▸ **Instruksi A**
Buat ringkasan dua kalimat dari teks tentang perempuan dalam budaya patriarki.
▸ **Instruksi B**
Teruskan teks tentang perempuan dalam budaya patriarki dari kalimat terakhirnya.

▸ **Teks Bacaan**
···

Jumat, 06 April 2012

Perempuan dalam kungkungan Budaya Patriarchy

Perempuan dalam kungkungan Budaya Patriarcy
Oleh : Yestik Arum*
Dalam bukunya Asghar Ali Engineer, “Matinya Perempuan: Menyikap Megaskandal Doktrin dan Laki- laki” mengungkapkan bahwa, Hak – hak asasi perempuan telah mencapai tingkat signifikansi yang tinggi di era modern pada umumnya dan di dunia Islam pada khususnya. Secara historis, perempuan selalu berada di bawah laki- laki atau yang disebut dengan makhluk ‘the second sex’. Namun, setelah Perang Dunia Kedua, proses liberalisasi perempuan mengalami perubahan yang sangat cepat.
Gerakan pembebasan perempuan di Eropa dan Amerika pada awal tahun 60-an, merupakan awal sejarah baru bagi pembebasan perempuan. Pasca Perang Dunia Kedua, berakibat berkurangnya tenaga laki – laki yang bisa dipekerjakan, oleh karenanya perempuan dipekerjakan pula di sektor publik. Hal inilah merupakan awal perempuan sadar bahwa mereka tidak hanya mampu melakukan pekerjaan domestik, akan tetapi juga mampu masuk dalam ranah publik.

···

Data hasil ekstraksi:
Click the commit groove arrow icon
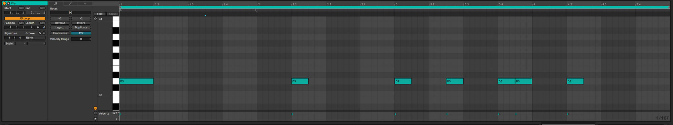The image size is (673, 125). coord(44,33)
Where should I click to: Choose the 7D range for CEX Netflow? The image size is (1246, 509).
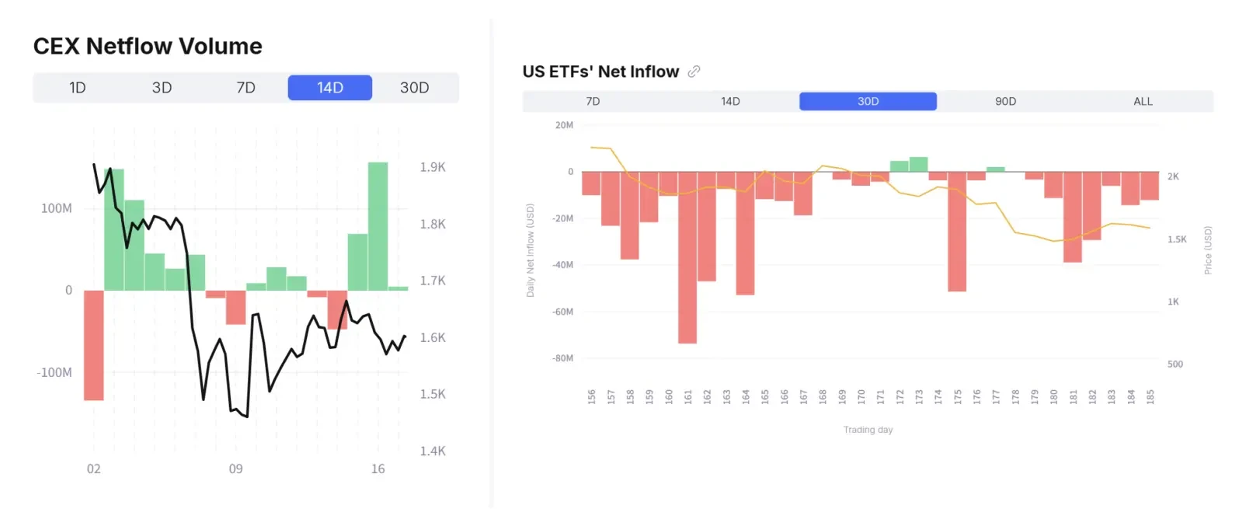point(246,88)
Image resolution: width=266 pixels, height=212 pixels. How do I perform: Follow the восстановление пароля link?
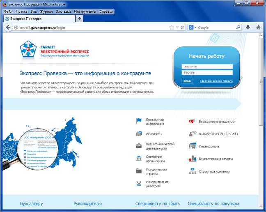point(216,81)
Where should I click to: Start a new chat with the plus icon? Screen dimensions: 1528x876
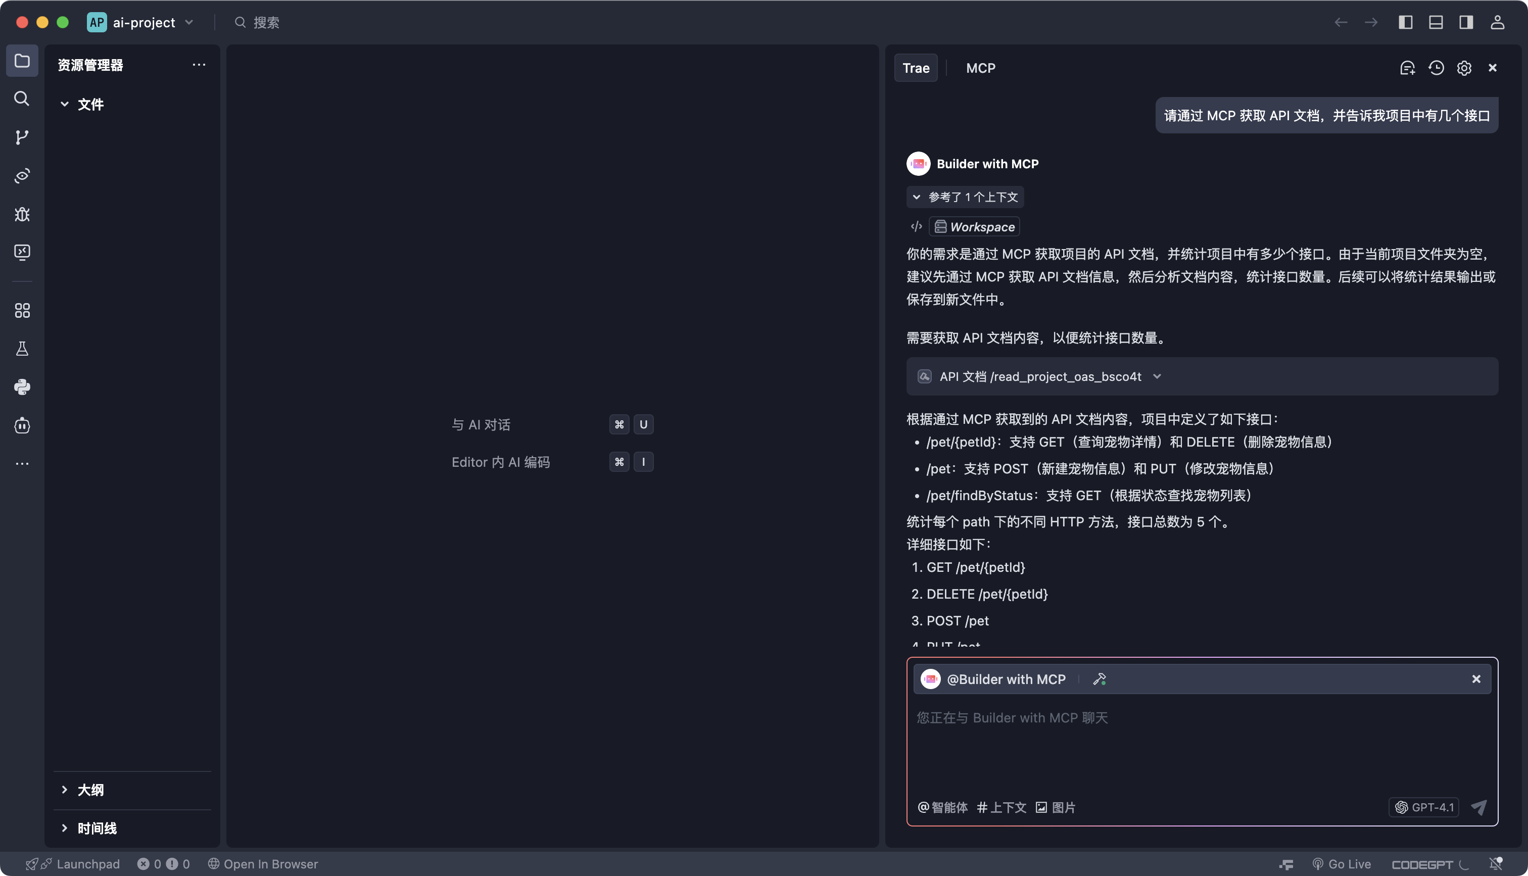(1407, 68)
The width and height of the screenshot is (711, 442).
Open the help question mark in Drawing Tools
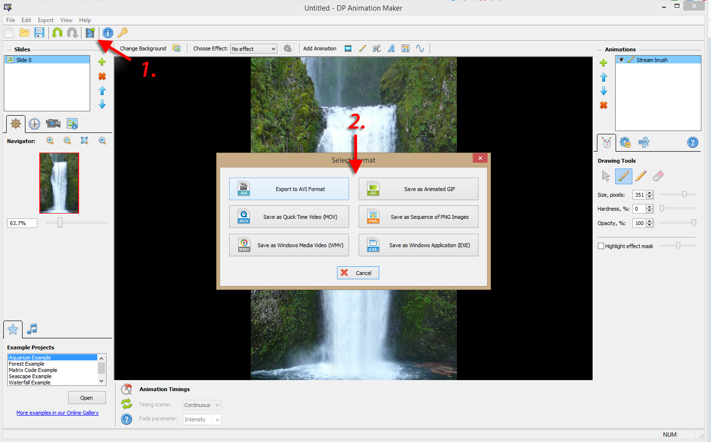[692, 142]
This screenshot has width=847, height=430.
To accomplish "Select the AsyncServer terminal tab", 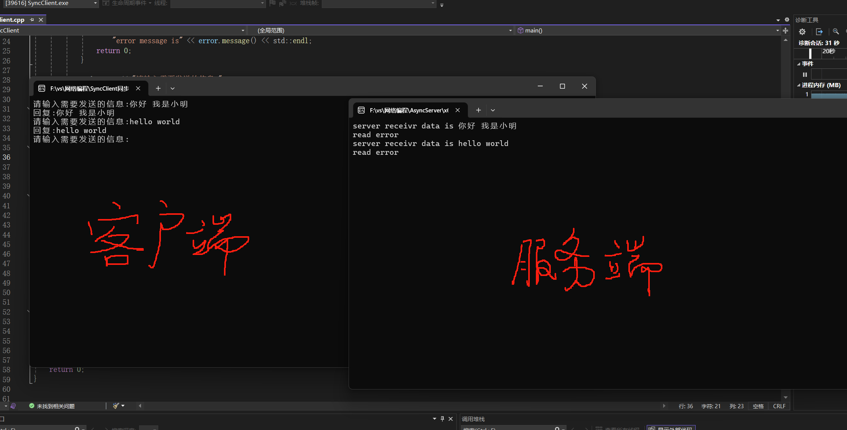I will pyautogui.click(x=408, y=110).
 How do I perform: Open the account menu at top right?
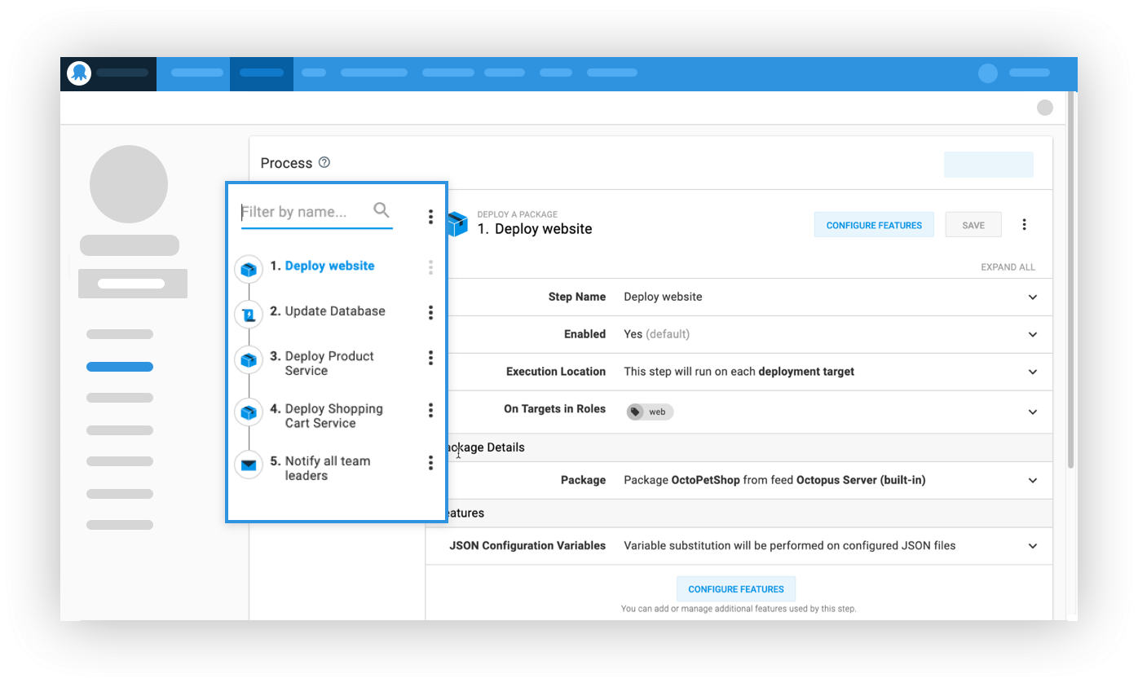[987, 73]
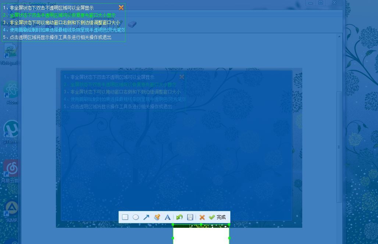Image resolution: width=378 pixels, height=244 pixels.
Task: Launch the 网易云音乐 desktop shortcut
Action: (x=11, y=169)
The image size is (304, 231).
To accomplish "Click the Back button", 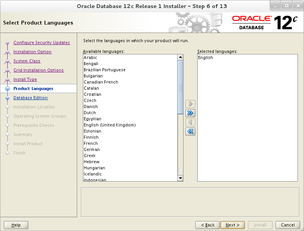I will (x=207, y=225).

···

▸ **Jawaban A**
Menurut buku Asghar Ali Engineer yang dirujuk, hak asasi perempuan telah mencapai signifikansi tinggi di era modern, khususnya di dunia Islam, meskipun secara historis perempuan selalu ditempatkan di bawah laki-laki sebagai "the second sex". Setelah Perang Dunia Kedua, berkurangnya tenaga kerja laki-laki membuat perempuan ikut dipekerjakan di sektor publik sehingga mereka sadar bahwa kemampuan mereka tidak terbatas pada pekerjaan domestik, sementara gerakan pembebasan perempuan di Eropa dan Amerika pada awal tahun 60-an menjadi awal sejarah baru bagi pembebasan perempuan.

▸ **Jawaban B**
Perempuan di era sekarang atau disebut era modern, telah mengalami banyak pergeseran, baik yang menyangkut paradigmanya maupun nilai – nilai yang dulu ada di masyarakat. Dahulu Pra Islam, perempuan hampir tidak mempunyai nilai dan hanya dijadikan alat pemuas seksual. Akan tetapi setelah hadirnya Islam yang dibawa oleh Nabi Muhammad, perempuan menjadi terangkat nilai dan martabatnya. Dalam Islampun sangat menghargai wanita. Banyak ayat – ayat al-Qur’an yang jelas memuliakan perempuan. Dari hal ini lahirlah tokoh – tokoh perempuan yang memperjuangkan akan hak – haknya. Di Islam dikenal Siti Khodijah, Siti Aisyah, Ummu Waraqah. Sedangkan zaman sebelum kemerdekaan dikenal juga R.A Kartini, Cut Nyak Dien, dan masih banyak lainnya para pejuang perempuan.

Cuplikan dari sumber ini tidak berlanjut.